I'm trying to replicate some of the suggestions of this paper. On page 40-41, it's made the following suggestion when it comes to enforcing a minimum trade size:

As a simple example of this approach, consider the minimum nonzero trade requirement $|(z_t)_i| \ge \epsilon$ for $(z_t)i \neq 0$. We first solve the SPO problem without this  constraint, finding a solution $\tilde{z}$. We use this tentative trade vector to determine which entries of $z$ will be zero, negative, or positive (i.e., which assets we hold, sell, or buy).
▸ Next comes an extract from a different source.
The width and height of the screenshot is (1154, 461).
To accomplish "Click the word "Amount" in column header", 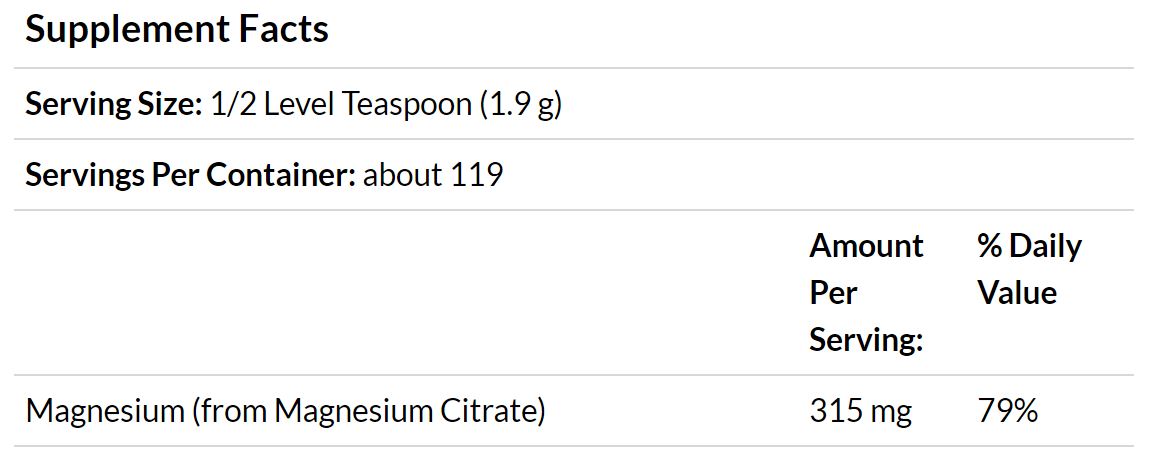I will point(866,246).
We now impose these sign constraints on the trade vector: We require $(z_t)_i = 0$ if $(\tilde{z}_t)_i = 0$, $(z_t)_i \ge 0$ if $(\tilde{z}_t)_i > 0$, and $(z_t)_i \le 0$ if $(\tilde{z}_t)_i < 0$. We solve the SPO again, with these sign constraints, and the minimum trade constraints as well, which are now linear, and therefore convex.

(excuse the latex notations)

In this context, z is the trade vector. When it's time for the second pass, how do you constrain on z being larger than a certain value? The reason I'm asking is that let's say the smallest positive trade in the first pass is 0.01. If the minimum trade is 0.05, this value will most likely drop to 0 (and the average value of all the other positive entries slightly higher). So I can't use u[u_bar > 0] >= min_trade.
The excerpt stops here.